One leading technical analyst issued his sell signal on June 22, 1996. I was not affiliated with this person, but I knew him well from introducing him at various investment conferences in that era. He was quickly joined by other bears. In mid-July, two famous advisors affiliated with our publishing company issued major sell signals within eight days. First, on Monday, July 15, 1996, after the Dow lost 161 points in a day, a famous mutual fund market timer issued a sell signal to his followers, who were legion. Mutual fund redemptions were unusually heavy that week. One fund attributed $100 million in sales to that call.

That kerfuffle was merely a foretaste of what happened on Tuesday, July 23, 1996, when a more widely followed market timer issued a "sell all stocks" signal on national TV at around noon Eastern time. The market had been up that day, through noon. The Dow was up 40 points as of noon, but it lost 84 points that afternoon to close down 44 points and the turnaround was blamed on her very public sell signal.
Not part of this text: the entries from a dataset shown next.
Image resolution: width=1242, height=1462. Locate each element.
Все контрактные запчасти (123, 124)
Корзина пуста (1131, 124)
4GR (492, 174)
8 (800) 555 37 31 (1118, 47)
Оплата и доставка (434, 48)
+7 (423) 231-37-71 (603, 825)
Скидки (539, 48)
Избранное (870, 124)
So what happened next? The rapid recovery during the week of July 29 to August 2, 1996 was the initial slap in the face for any hasty sellers. Then the market just kept soaring. On July 23, 1997 - one full year after that famous sell signal - the S&P closed at 936.56, up a huge 49.4% from 626.87 on the day of that ill-fated sell signal (July 23, 1996). To her credit, she reversed her sell signal in February 1997, but many investors failed to get back into stocks in time, as they had lost their faith in any market-timing gurus.

The prophets of doom will always be with us. After the terrible market opening in the first week of 2016, FORTUNE Magazine reported on a major bank analyst predicting a 75% crash (January 13, 2016: "Here Comes the Biggest Stock Market Crash in a Generation: It would be worse than the financial crisis.")

Five years ago, a viral 77-minute video circulated in our e-mailboxes throughout 2011 entitled, "The End of America," in which the promoter said that the dollar was doomed, gold would soar, and stocks would crash, but it was published in the year gold peaked and the dollar bottomed out. The S&P 500 had a sharp correction in August 2011, but it has doubled from its 2011 low of 1075 to 2163 in less than five years.

Please pay no heed to anyone who tells you to "sell all stocks." Even in the worst markets, try shifting sectors instead, but don't let the juggernaut of this incredible stock market wealth machine pass you by.

Disclosure: *Navellier may hold securities in one or more investment strategies offered to its clients.